Death and the Duchess

I’m not usually tempted by biographies of royals, living or not long dead. They tend to be written in deferential tones and I prefer some­thing neutral or, better yet, something with teeth. However, twenty years ago, when I was preparing to write my novel Gone with the Windsors, I read a huge number of books about the Duke and Duchess. Panegyrics, hatchet jobs, you name it. Hugo Vickers’s Behind Closed Doors had yet to be published. When it came out in 2011, I felt compelled to read it. Vickers had no axe to grind. He hadn’t known the Windsors. Could he deliver the sharp-eyed skinny?

In case you’re too young to remember, here is the short version of ‘The Love Story of the Century’. Once upon a time a popular English prince, with more charm than brains, fell in love with a sassy American divorcée who didn’t give a fig for stuffy royal protocol. They ran away to distant shores and lived controversially ever after.

In the 1930s, when Edward VIII abdicated and married Wallis Simpson, it was a very big deal indeed. The notoriety that engulfed them seems rather overblown today. Yes, he gave up the Throne, but his brother made a perfectly good and some would say better King. Yes, the Windsors flirted with Nazism, but in the Thirties so did more Brits than is now comfortable to remember.

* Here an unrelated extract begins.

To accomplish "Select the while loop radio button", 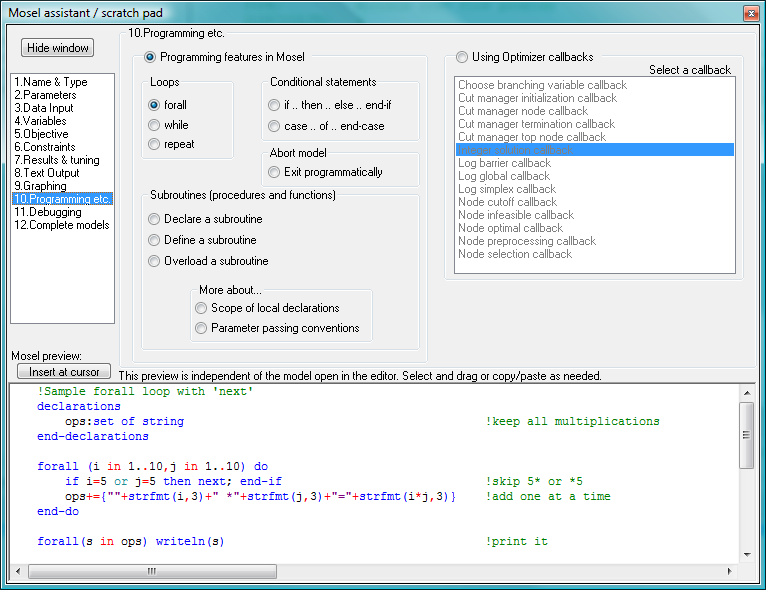I will pyautogui.click(x=154, y=125).
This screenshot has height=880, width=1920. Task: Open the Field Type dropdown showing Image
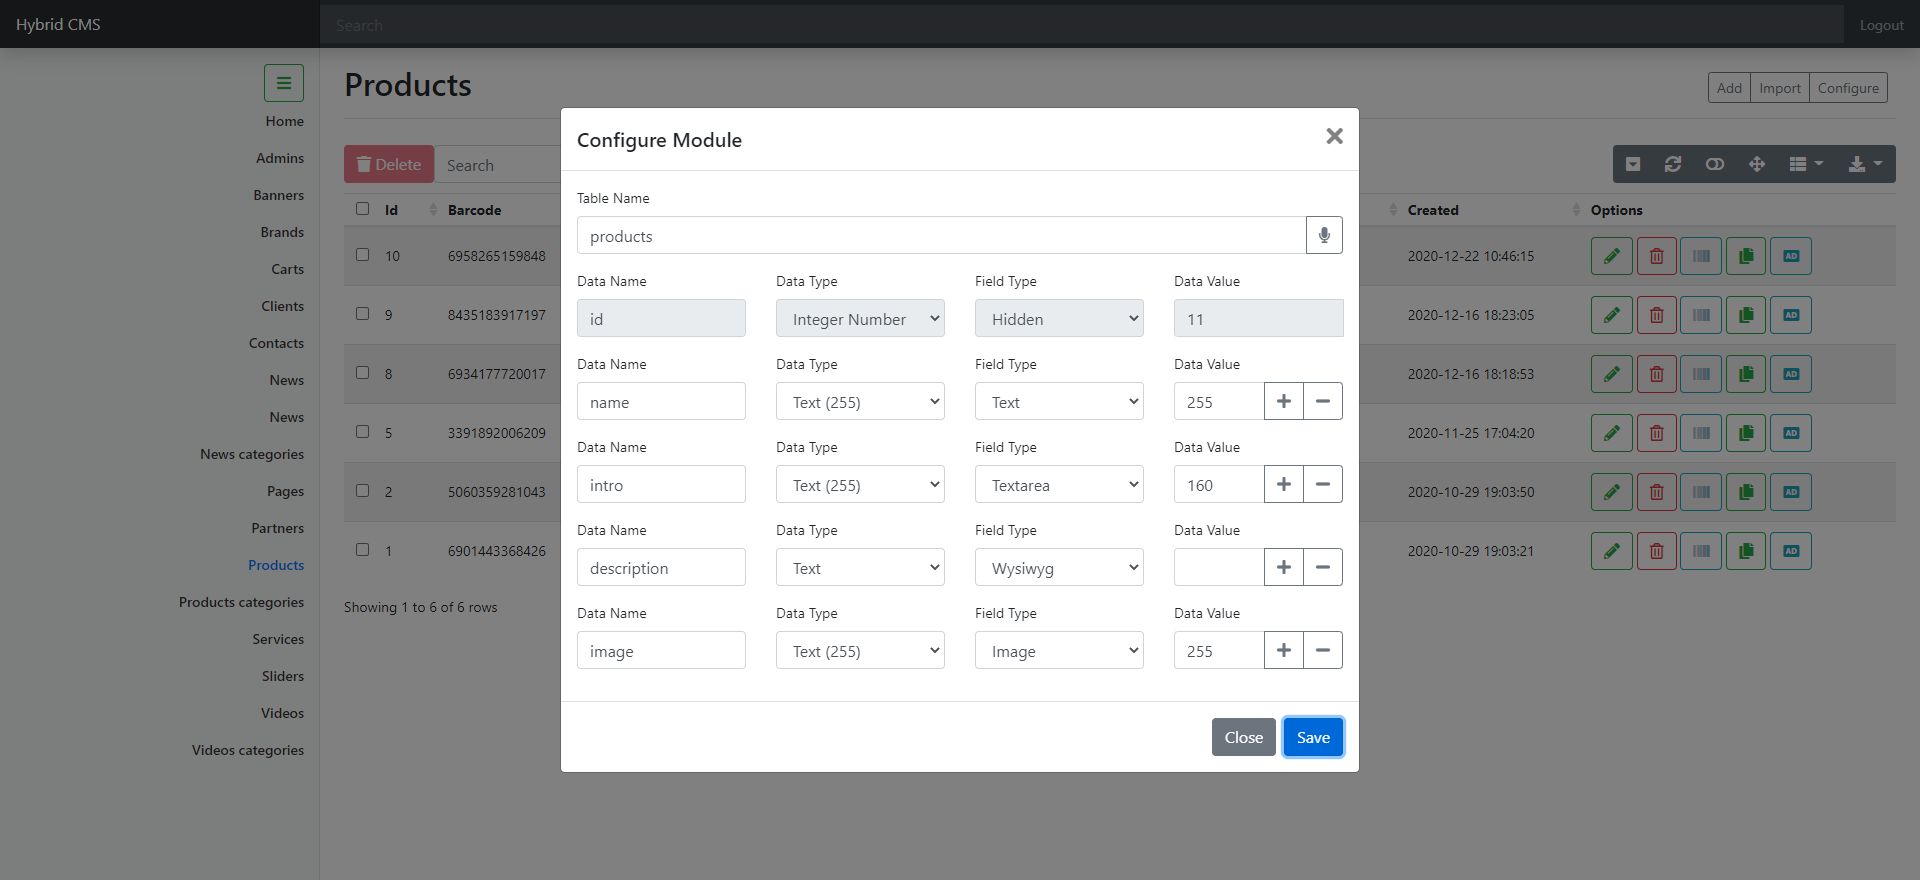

The abdication shock aside, opinions of the Windsors varied. They were a breath of fresh air. They were grotesque freeloaders. He was a modern man, in tune with the average Joe in the street. No, he was a besotted fool, a rabbit beguiled by a ferret. Wallis was le dernier mot in Dior-clad elegance – a capital crime among the cardigan-wearers of upper-crust England. She was a sexually magnetic siren. No, she was a bloke in drag. Were they living proof that love conquers all or just a pair of ill-matched gadflies making the best of a bad job?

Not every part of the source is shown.